Fix: cancellation wiring (#2772)
* Wire cancellation end-to-end from HTTP to worker subprocess
Cancel was accepted by the HTTP layer but never reached the worker.
This wires the full path: HTTP cancel/connection-drop → supervisor →
orchestrator → ControlRequest::Cancel → worker → PyThreadState_SetAsyncExc.
Key changes:
- Orchestrator: add cancel_by_prediction_id (resolves pred ID → slot ID)
- Supervisor: cancel() delegates to orchestrator via spawned task
- SyncPredictionGuard: calls supervisor.cancel() on drop (not just token)
- Sync HTTP handler: spawns prediction in background task so slot lifetime
is not tied to the HTTP connection (fixes permit leak on disconnect)
- cancel.rs: replace SIGUSR1 with PyThreadState_SetAsyncExc for sync
cancel (works on any thread, not just main); fix fallback exception
to create a proper class, not an instance
- worker_bridge: capture py_thread_id at prediction start, use it for
cancel_sync_thread(); async cancel still uses future.cancel()
- Tests: 5 new Python cancel tests (explicit cancel sync/async,
connection-drop), 2 txtar integration tests
* Fix sync cancel status: upgrade PyErr to Cancelled when slot is marked cancelled
PyThreadState_SetAsyncExc injects CancelationException into the Python
thread, but predict_worker catches it as a generic PyErr and returns
PredictionError::Failed. After predict_worker returns, check if the
slot was marked cancelled and upgrade to PredictionError::Cancelled.
Also applies the same fix to the sync train path.

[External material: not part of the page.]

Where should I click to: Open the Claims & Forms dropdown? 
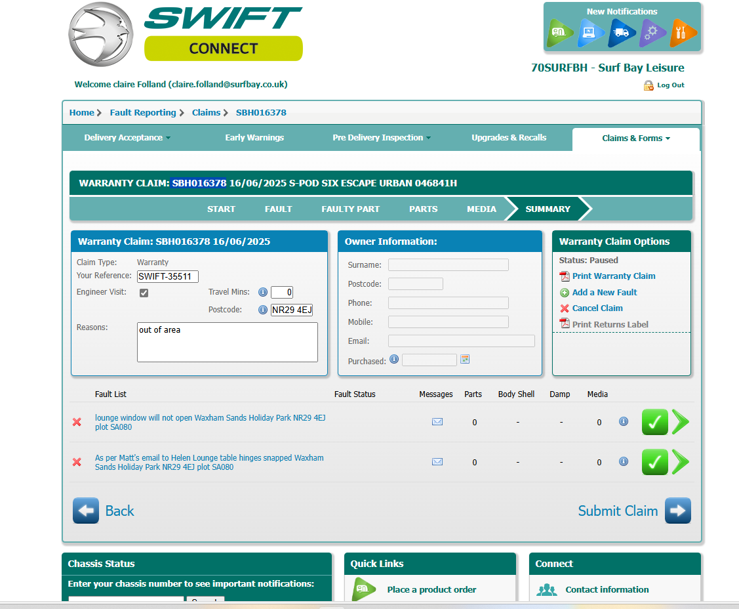tap(635, 138)
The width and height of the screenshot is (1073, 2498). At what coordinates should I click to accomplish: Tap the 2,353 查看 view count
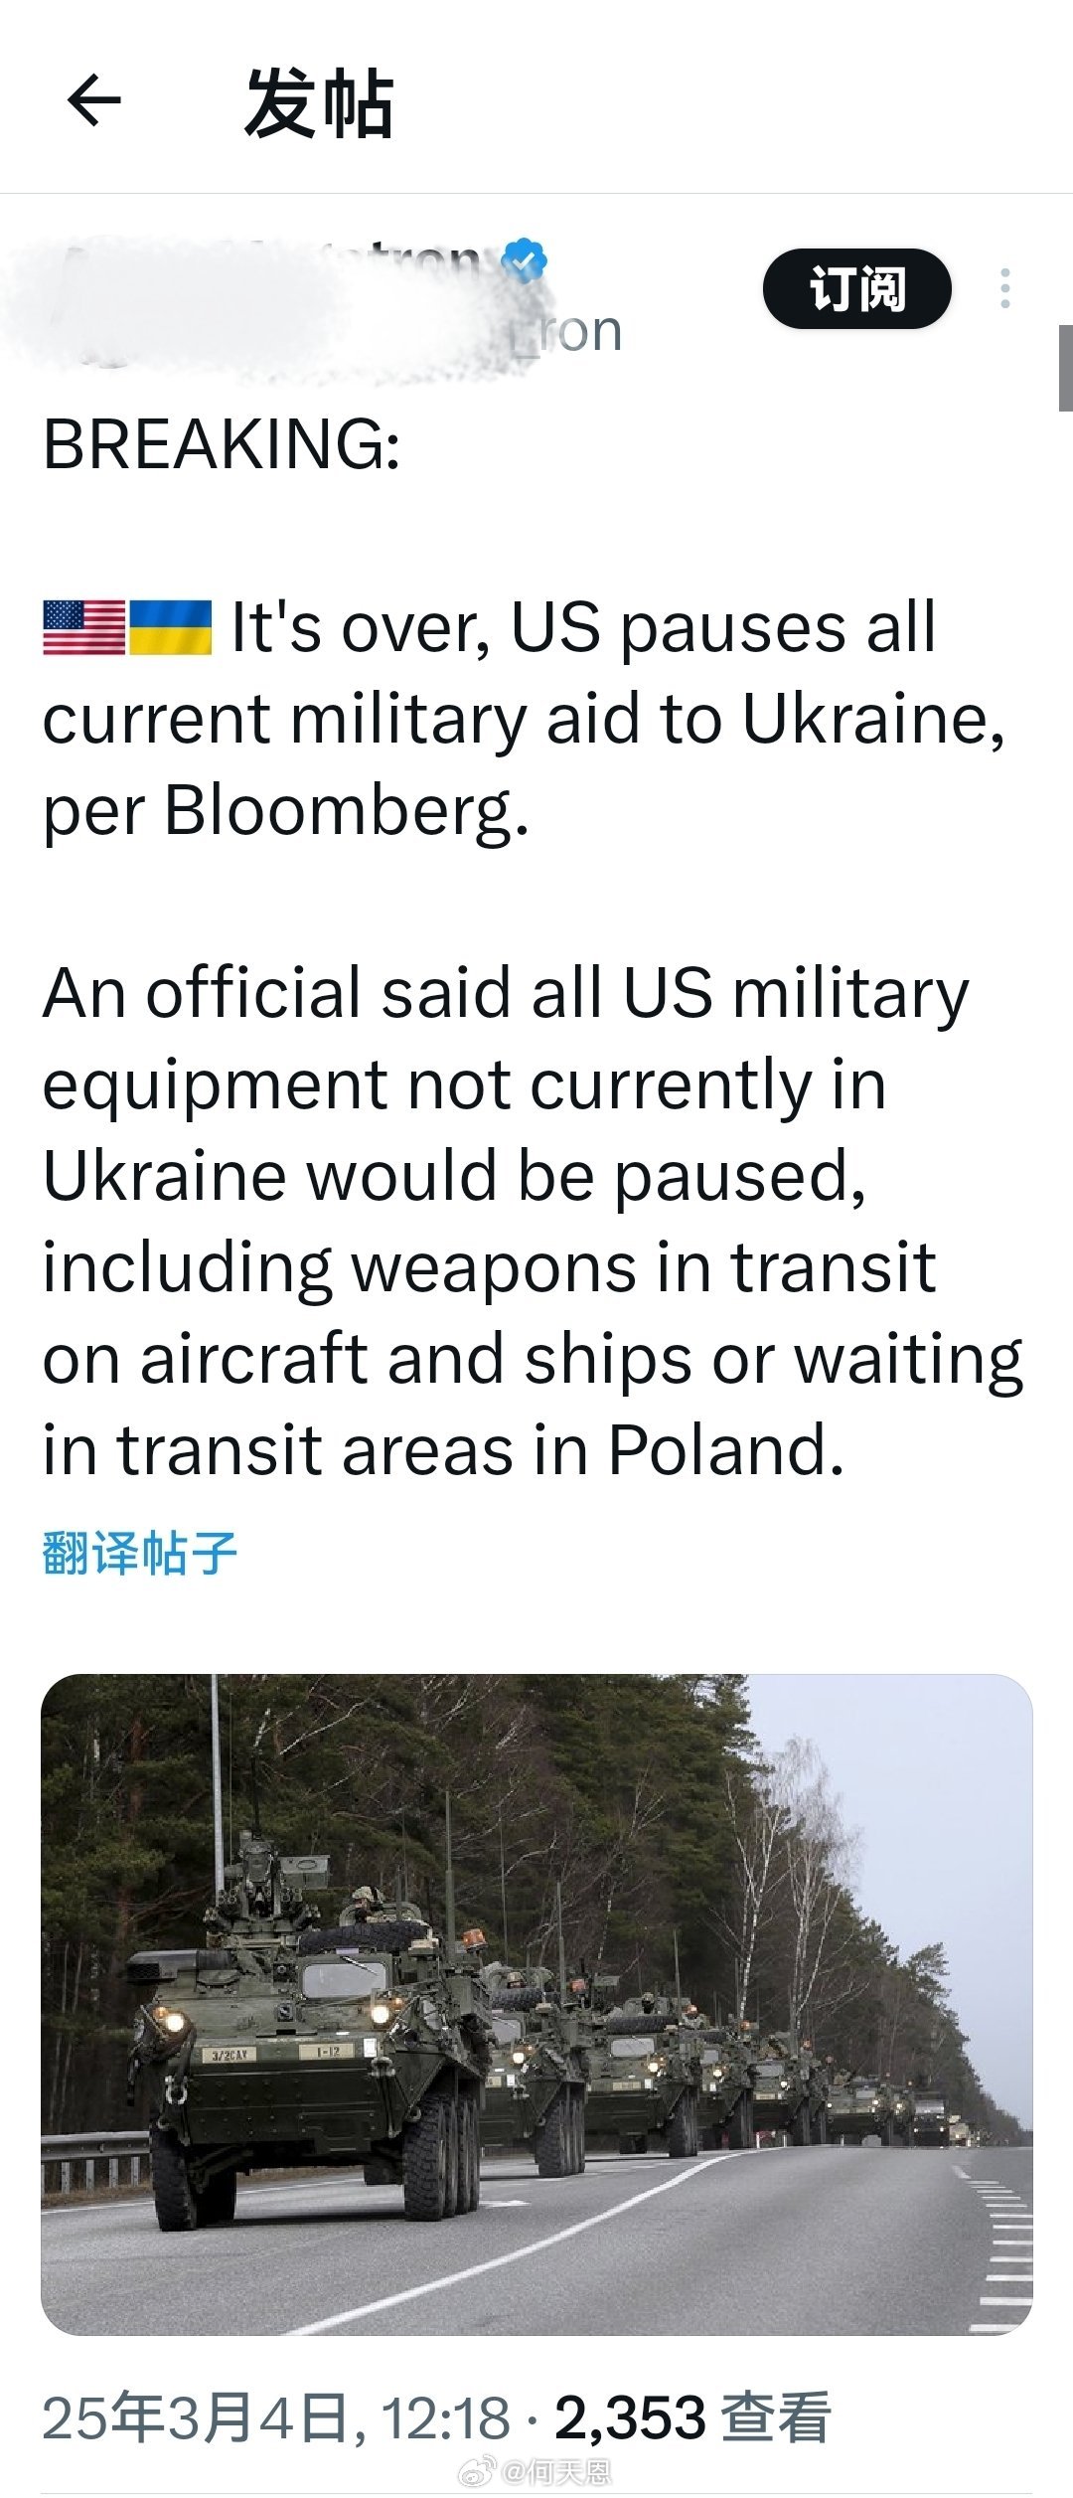coord(691,2417)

* Make CancelationException derive from BaseException and expose via cog SDK
CancelationException now derives from BaseException (not Exception) so
that bare `except Exception` blocks in user predict code cannot
swallow cancellation — matching KeyboardInterrupt and CancelledError.
Key changes:
- cancel.rs: use pyo3_stub_gen::create_exception! to define a static
BaseException subclass, replacing the dynamic builtins.type() approach
and the OnceLock<Py<PyAny>> storage
- lib.rs: register CancelationException on the coglet._impl module
- coglet/__init__.py: re-export CancelationException
- cog/exceptions.py: new module re-exporting from coglet with a
pure-Python fallback for SDK-only environments
- cog/__init__.py: expose as cog.CancelationException
- stub_gen.rs: include CancelationException in public re-exports
- Regenerated stubs via mise run generate:stubs
* Remove dead SIGUSR1 cancellation handler and CANCELABLE flag
PyThreadState_SetAsyncExc replaced SIGUSR1 as the sync cancel mechanism
but the old handler, CANCELABLE flag, CancelableGuard, and
enter_cancelable() were left behind. Nothing sends SIGUSR1 and nothing
reads the CANCELABLE flag on the cancel path.
Removed:
- _sigusr1_handler, install_signal_handler, CANCELABLE, CancelableGuard,
enter_cancelable, is_cancelable from cancel.rs
- enter_cancelable() calls from worker_bridge.rs and predictor.rs
- install_signal_handler() call from lib.rs worker init
- _is_cancelable Python getter from Server
Also updated is_cancelation_exception in predictor.rs to use the static
cancel::CancelationException type instead of a dynamic import from the
nonexistent cog.server.exceptions module.
* Simplify cog.exceptions: drop fallback class, import directly from coglet
The pure-Python fallback CancelationException conflicted with pyright
when coglet was installed (two incompatible types with the same name).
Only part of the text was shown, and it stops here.